2.3.3 Rm_meta Calculation

rm_meta = M1 * M2 * M3 * M4 * M5

Status Mapping:
- rm_meta > 0.8: GREEN
- rm_meta > 0.5: DEGRADED
- rm_meta > 0.2: CRITICAL
- rm_meta <= 0.2: DEAD  Recovery actions triggered

2.3.4 Recovery Actions

When status == "DEAD":

  1. Check M4 (Control Plane) → Restart Hz/Prefect if needed
  2. Check M1 (Processes) → Restart missing services
  3. Trigger deployment runs for Prefect-managed flows

Current Status: Active (PID 160052), monitoring (currently DEAD due to NG6 down)

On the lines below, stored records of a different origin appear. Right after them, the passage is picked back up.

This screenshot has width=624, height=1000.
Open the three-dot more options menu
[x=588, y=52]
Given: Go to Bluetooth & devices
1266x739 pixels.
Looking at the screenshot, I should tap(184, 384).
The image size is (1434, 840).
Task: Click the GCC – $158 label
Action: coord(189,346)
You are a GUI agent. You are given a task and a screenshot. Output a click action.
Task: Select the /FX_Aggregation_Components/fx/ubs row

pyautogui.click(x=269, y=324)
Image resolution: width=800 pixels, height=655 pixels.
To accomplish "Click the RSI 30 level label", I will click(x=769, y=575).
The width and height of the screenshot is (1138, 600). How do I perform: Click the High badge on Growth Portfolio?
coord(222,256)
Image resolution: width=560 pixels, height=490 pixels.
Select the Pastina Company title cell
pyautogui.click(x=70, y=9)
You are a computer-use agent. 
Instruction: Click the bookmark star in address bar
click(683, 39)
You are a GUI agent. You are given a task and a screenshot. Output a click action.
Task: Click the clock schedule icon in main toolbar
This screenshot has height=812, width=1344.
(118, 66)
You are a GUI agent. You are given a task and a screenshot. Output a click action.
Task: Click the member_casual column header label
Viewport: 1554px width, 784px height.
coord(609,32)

2.4 Systemd Service Specifications

2.4.1 dolphin-nautilus-trader.service

[Unit]
Description=DOLPHIN Nautilus Event-Driven Trader
After=network.target hazelcast.service

[Service]
Type=simple
User=root
WorkingDirectory=/mnt/dolphinng5_predict/prod
Environment="PATH=/home/dolphin/siloqy_env/bin:/usr/local/bin:/usr/bin:/bin"
Environment="PYTHONPATH=/mnt/dolphinng5_predict:/mnt/dolphinng5_predict/nautilus_dolphin"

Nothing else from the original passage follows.